The Nautical Dog Cafe at Skaha marina is getting its patio ready in hopes Mother Nature will provide where provincial restrictions have taken away indoor dining. (Facebook)

The Nautical Dog Cafe at Skaha marina is getting its patio ready in hopes Mother Nature will provide where provincial restrictions have taken away indoor dining. (Facebook)

‘A lot of instability’: B.C. restaurants in layoff limbo

As COVID-19 cases stay high, restaurants in British Columbia are closed to indoor dining

By Cloe Logan, Local Journalism Initiative Reporter, National Observer

An overcrowded workplace in downtown Vancouver during COVID-19 prompted long-time server Taesa Hodel to look for greener pastures.

After starting a new job on Commercial Drive, where she says she experienced a sense of community and support from locals, she has now been laid off for the second time since the beginning of the pandemic.

As COVID-19 cases stay high, restaurants in British Columbia are closed to indoor dining. Originally set to end April 20, the health order affecting the food industry will likely stay in place until sometime in May.

Hodel got let go during the initial coronavirus shutdown last spring when she was working as a server on Vancouver’s Granville Strip. She went back to that job when the restrictions were lifted, but says the area felt too unsafe and got a new job at The Dime on Commercial Drive.

“At the (Granville) bars, you just hear that so many of their servers were getting sick, and it just felt like it was passing around really quickly down there,” she said.

“I feel like with the shutdown of clubs and nightlife like that, it just brought out a whole different side of Vancouver.”

Twenty-four-year-old Hodel says tensions ran high downtown — hordes of people packed streets during holidays and serving staff were having to put themselves at risk to control unruly customers. Switching to a smaller workplace out of the downtown core in January significantly changed Hodel’s pandemic experience, and she found solace among co-workers and regulars.

“The only real way that we really got through, especially as servers, was because of the community support. We had regulars who’ve been coming there for years (who) dug into their own pockets, really, to kind of take care of us,” she said.

“… That is another thing that’s really been hurting people who … work along Granville Street, that (they) don’t have that kind of community support around, especially the bars.”

Hodel says her job is secured for whenever indoor dining resumes, but that the stop and start has made her question staying in the industry. And with Hodel and many of her colleagues being last on the province’s vaccine rollout plan, that has her nervous.

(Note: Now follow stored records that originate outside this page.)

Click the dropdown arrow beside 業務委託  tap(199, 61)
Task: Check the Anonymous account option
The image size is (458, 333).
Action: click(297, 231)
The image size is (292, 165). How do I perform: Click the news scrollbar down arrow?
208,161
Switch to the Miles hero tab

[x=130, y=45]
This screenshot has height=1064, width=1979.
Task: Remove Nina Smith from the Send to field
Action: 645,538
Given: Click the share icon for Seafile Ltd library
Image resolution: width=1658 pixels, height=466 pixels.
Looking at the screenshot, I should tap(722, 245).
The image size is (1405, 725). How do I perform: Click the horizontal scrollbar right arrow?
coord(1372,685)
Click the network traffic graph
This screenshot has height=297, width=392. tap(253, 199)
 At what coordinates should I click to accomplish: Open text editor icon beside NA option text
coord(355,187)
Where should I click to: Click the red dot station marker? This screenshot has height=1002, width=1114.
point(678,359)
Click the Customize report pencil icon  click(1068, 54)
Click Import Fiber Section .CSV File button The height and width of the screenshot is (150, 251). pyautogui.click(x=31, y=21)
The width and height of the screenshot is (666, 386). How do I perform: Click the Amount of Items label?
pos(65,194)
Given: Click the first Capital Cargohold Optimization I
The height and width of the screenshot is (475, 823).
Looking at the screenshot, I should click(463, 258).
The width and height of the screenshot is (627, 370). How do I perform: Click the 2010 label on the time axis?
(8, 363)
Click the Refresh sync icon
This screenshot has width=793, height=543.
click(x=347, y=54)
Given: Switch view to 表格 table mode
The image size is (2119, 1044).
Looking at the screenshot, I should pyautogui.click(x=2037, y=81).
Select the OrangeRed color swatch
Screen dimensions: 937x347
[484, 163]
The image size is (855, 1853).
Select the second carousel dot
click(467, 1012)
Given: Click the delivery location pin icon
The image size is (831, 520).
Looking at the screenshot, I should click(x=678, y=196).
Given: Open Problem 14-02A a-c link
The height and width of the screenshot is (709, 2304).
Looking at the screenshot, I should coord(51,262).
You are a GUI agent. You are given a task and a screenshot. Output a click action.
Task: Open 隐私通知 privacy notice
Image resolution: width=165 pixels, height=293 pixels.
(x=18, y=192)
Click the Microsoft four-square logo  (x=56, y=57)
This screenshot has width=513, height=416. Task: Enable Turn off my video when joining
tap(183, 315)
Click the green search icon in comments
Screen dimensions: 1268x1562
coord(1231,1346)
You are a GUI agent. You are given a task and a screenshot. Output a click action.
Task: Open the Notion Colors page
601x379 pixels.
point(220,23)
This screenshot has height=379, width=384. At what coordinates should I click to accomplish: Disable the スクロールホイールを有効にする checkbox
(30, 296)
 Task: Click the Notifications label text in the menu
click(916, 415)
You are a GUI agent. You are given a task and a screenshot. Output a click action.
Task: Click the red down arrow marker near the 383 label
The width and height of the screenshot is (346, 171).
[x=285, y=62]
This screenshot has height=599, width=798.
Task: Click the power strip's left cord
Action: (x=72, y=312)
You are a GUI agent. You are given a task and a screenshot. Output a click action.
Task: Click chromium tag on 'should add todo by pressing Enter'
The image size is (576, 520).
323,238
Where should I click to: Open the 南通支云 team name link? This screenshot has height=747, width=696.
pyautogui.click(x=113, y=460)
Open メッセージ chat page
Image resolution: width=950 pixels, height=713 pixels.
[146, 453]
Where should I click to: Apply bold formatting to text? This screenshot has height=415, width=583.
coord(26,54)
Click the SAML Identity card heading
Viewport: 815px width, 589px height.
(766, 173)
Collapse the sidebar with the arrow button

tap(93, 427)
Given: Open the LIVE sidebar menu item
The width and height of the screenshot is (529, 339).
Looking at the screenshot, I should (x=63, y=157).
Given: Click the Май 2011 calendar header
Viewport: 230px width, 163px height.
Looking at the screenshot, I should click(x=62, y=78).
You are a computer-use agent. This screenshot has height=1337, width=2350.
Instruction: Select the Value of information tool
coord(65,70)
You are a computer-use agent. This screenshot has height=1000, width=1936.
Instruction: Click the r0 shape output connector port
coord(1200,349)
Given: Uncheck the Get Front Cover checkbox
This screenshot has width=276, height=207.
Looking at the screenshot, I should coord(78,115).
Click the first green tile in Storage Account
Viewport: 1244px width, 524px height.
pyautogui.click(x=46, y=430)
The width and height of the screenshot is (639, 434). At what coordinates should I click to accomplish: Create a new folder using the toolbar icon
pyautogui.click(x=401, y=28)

“There’s a lot of instability. I’ve been wanting to get out of working in bars for a while, but this just adds to it,” she said.

“It really shows you that there isn’t much support for the restaurant industry.”

Since the circuit breaker was announced, some new supports have become available. Operations affected by the restrictions can now apply for the Circuit Breaker Business Relief Grant offered through the province — $1,000 to $10,000 will be available for each business, with the bulk of restaurants set to receive $5,000 until the funding runs out. There has been a municipal response, too. Surrey city council has moved forward on its “Parking to Patios” initiative, which will allow restaurants to apply for patio permits for free while waiving the usual fees, as well as the Small- and Medium-Sized Business Recovery Grant.

Any support is appreciated, but Hodel points out that $5,000 probably won’t make or break a restaurant. That’s one night of sales for many businesses.

It’s not just restaurants in the larger centres struggling with the uncertainty the third wave brings — Jinu James, manager of Mughal Garden Indian Cuisine in Merritt, says the recent closure has meant the elimination of almost all their sales. The local population sits at around 7,000, and James says they seem to prefer dining in.

“It’s too windy, you’re covered in mountains, it’s always a little bit too cold to sit on the patio,” he said. “No one is coming to the pub, the restaurants … it’s all the same situation.”

Tourism is also a big piece of the puzzle for the restaurant. Merritt, nestled in the Nicola Valley, is the connector to the interior of B.C. and its highways. Now, with the weather warming up, James said the restaurant would usually be full of tourists. He said he’s aware of the grant, but says the owner handles the finances, so he’s not sure how much of an effect it will have on Mughal Garden.

Applications for the grant are now open and regardless of challenges, Mark von Schellwitz, Western Canada vice-president for Restaurants Canada, says the money is welcome relief.

“COVID-19 has presented significant challenges for everyone in the restaurant industry,” said von Schellwitz.

“We appreciate that the B.C. government continues to find ways to help the hospitality sector. This new grant will be of great benefit to many restaurants as they continue to adapt and change in response to the pandemic.”